When I set out to write about the making of Midnight Cowboy, the gritty, groundbreaking X-rated drama that won the best-picture Oscar in 1970, I expected to focus on director John Schlesinger and on Dustin Hoffman and Jon Voight, whose powerful performances are among the finest in film history. But I soon discovered a parade of talented men and women who played pivotal roles in making the movie great.
None more so than Ann Roth. The wildly inventive costume designer created memorable outfits for Ratso Rizzo, a tubercular petty thief from the Bronx played by Hoffman, and Joe Buck, a hopelessly naïve male hustler from Texas played by Voight. Roth has been one of the premier designers for movies and theater for more than a half-century and is still going strong—when I met her at her eastern-Pennsylvania farmhouse, she had three shows opening on Broadway at the same time. While making me a perfect omelet, she talked about dressing Hoffman with undisguised pride, as if it were yesterday.
Roth told me she starts from a simple premise: she doesn’t just make costumes; she makes characters. The idea was to find the clothes Ratso would have bought from the places he would have bought them—or, in his case, the places he might have stolen them from.
Roth figured that if you were a roustabout Italian kid from the Bronx, you wanted to look like Marcello Mastroianni, the beautifully dressed star of Federico Fellini’s La Dolce Vita and 8 ½. Which meant you likely wore a white suit.

● ● ● ● ● ● ●

### Aim of the task
Pick up the piece on Ann Roth's Midnight Cowboy costumes right after its last sentence and keep it going. The listing has no part in this work.

### Dataset extract
● ● ● ● ● ● ●

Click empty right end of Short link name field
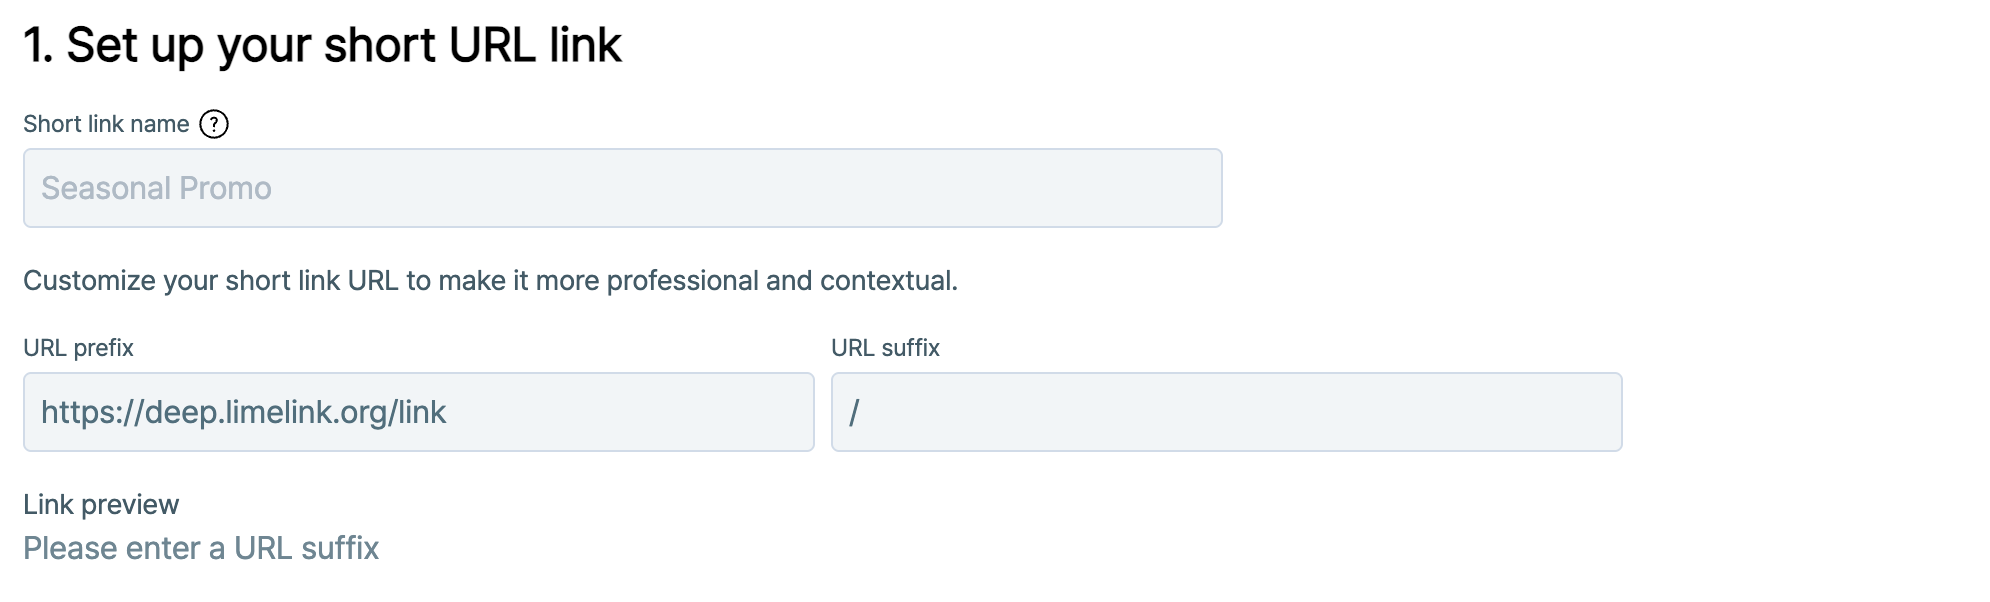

● ● ● ● ● ● ●

### Task answer
Next door to the Port Authority Bus Terminal, she bought a pair of folded white pants with a line of gray dirt along the crease of each leg from a sidewalk table for $12. Further up 42nd Street she found a pair of shiny, high-top black shoes with pointed toes. “They were cockroach-in-the-corner shoes,” she said. “I had to have those.” Then she bought a Continental-cut sport coat that looked to her like some high-school kid had rented for his prom and then chucked into a trash can after he threw up on it. “It was mambo and the cha-cha-cha and all that, a short jacket and a very skinny little behind.”
When Hoffman, fresh off the premiere of The Graduate, walked into a fitting room at Eaves Costume Company on West 46th Street, one of Roth’s favorite haunts, she said to him, “You and I are gonna find this character together.”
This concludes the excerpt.